* **TASK DATA**
* START *

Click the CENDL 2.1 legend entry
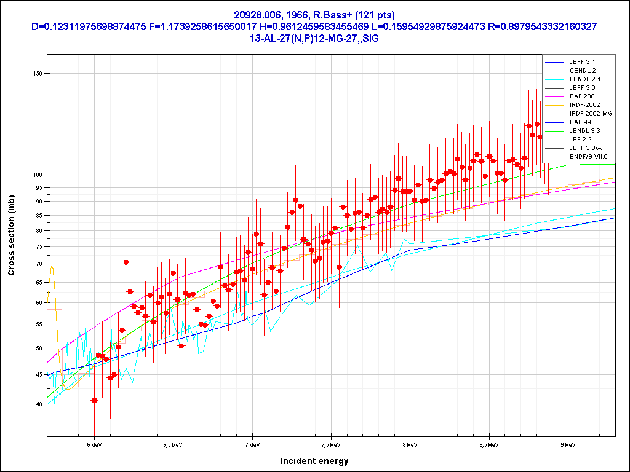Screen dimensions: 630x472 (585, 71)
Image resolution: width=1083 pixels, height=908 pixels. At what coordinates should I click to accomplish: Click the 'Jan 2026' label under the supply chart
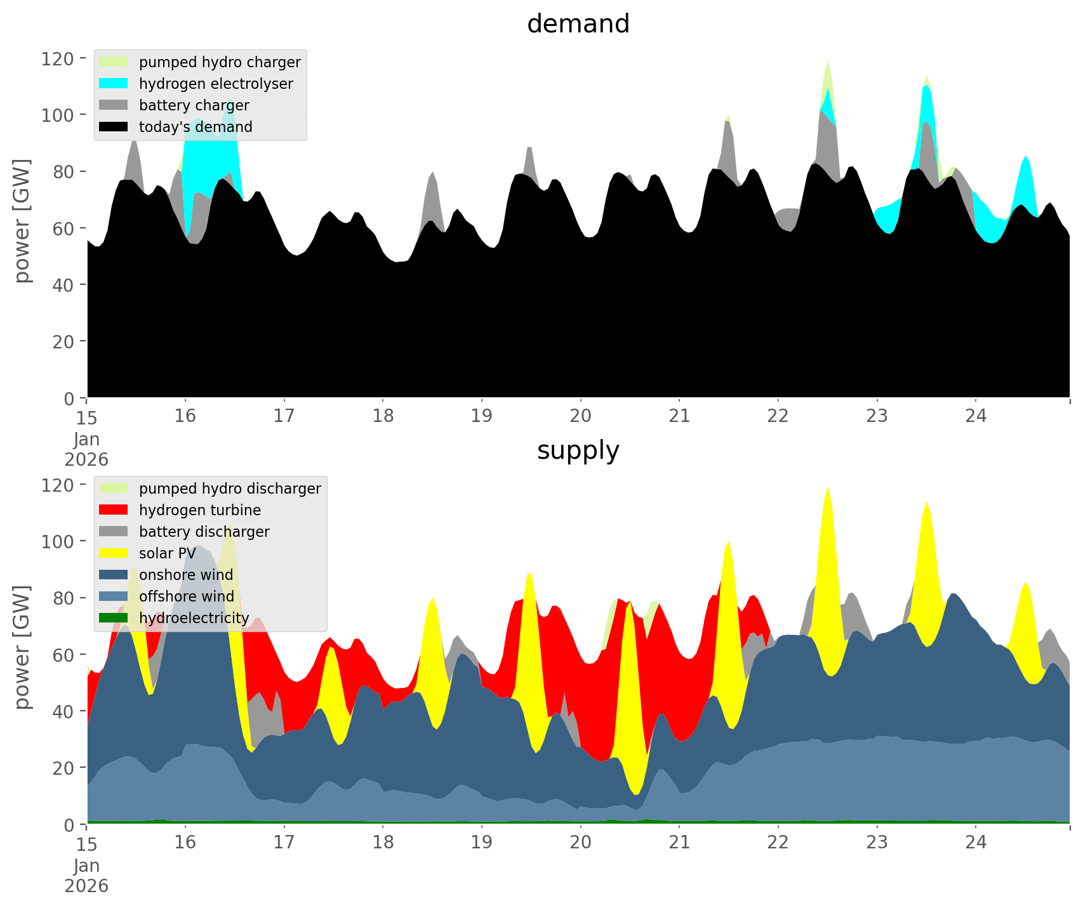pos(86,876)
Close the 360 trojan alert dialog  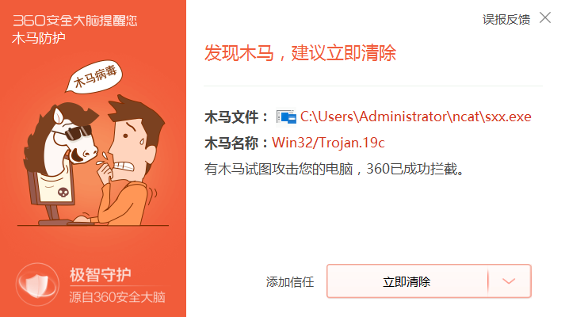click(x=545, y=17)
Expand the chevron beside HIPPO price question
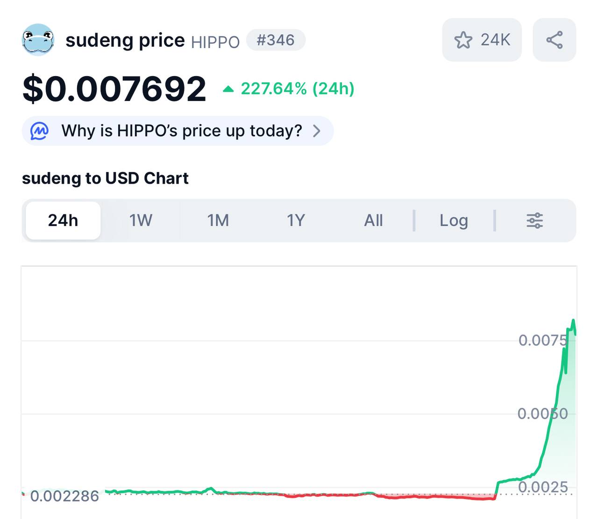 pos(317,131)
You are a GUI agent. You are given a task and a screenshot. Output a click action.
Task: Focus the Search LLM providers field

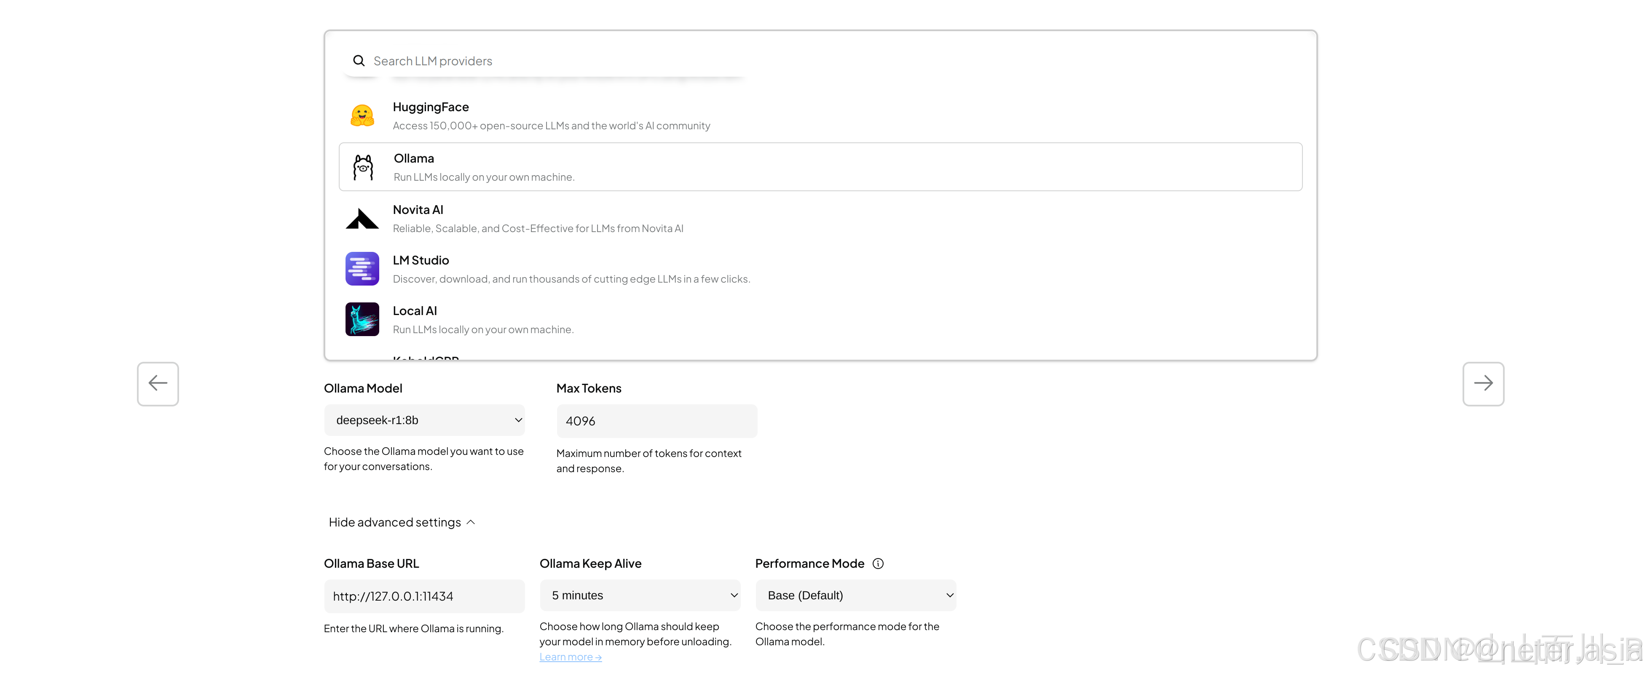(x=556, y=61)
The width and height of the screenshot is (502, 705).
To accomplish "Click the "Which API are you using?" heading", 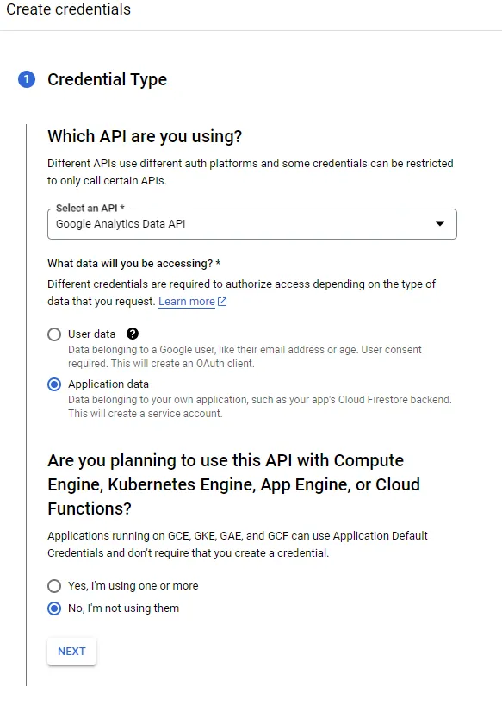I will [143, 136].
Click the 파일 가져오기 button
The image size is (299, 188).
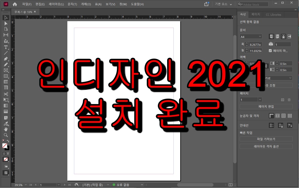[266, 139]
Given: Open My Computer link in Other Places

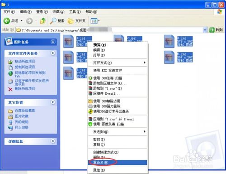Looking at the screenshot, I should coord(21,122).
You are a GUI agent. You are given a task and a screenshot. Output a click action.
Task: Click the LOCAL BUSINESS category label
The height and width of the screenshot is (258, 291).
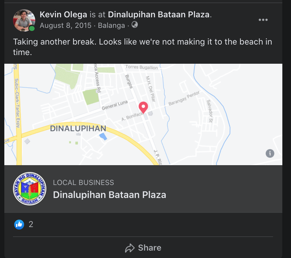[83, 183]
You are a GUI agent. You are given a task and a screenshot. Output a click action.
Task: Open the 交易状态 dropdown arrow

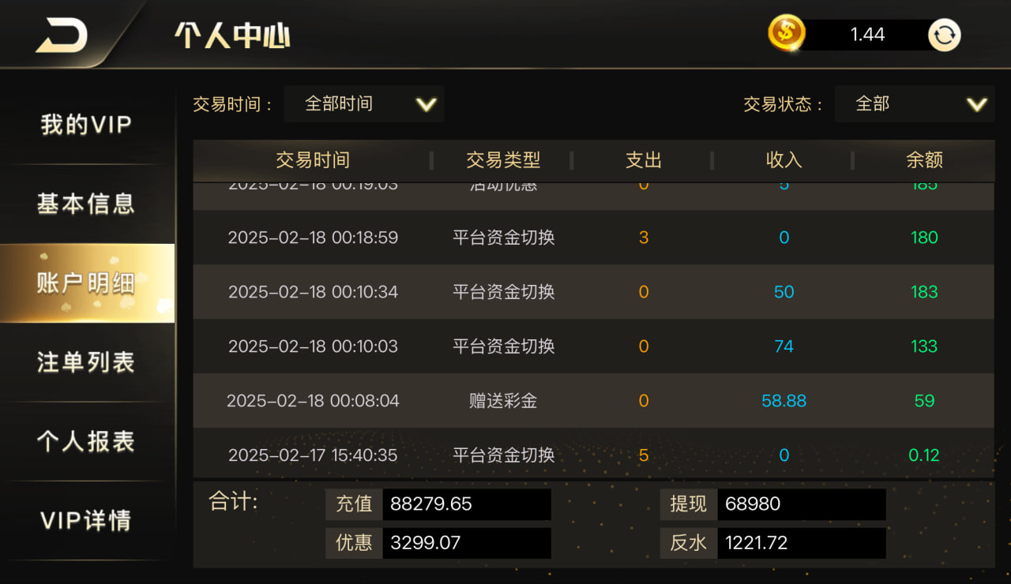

* END *

* **GIVEN REQUEST**
Arrange the stretch of the material from the line containing "Given: Open My Computer link in Other Places" through the end as a JSON list of strings, one per line, skipping blank lines and leaving out the pictures.

* **TASK OUTPUT**
[
  "Given: Open My Computer link in Other Places",
  "Looking at the screenshot, I should coord(21,122).",
  "You are a GUI agent. You are given a task and a screenshot. Output a click action.",
  "Task: Click the LOCAL BUSINESS category label",
  "The height and width of the screenshot is (258, 291).",
  "[83, 183]",
  "You are a GUI agent. You are given a task and a screenshot. Output a click action.",
  "Task: Open the 交易状态 dropdown arrow"
]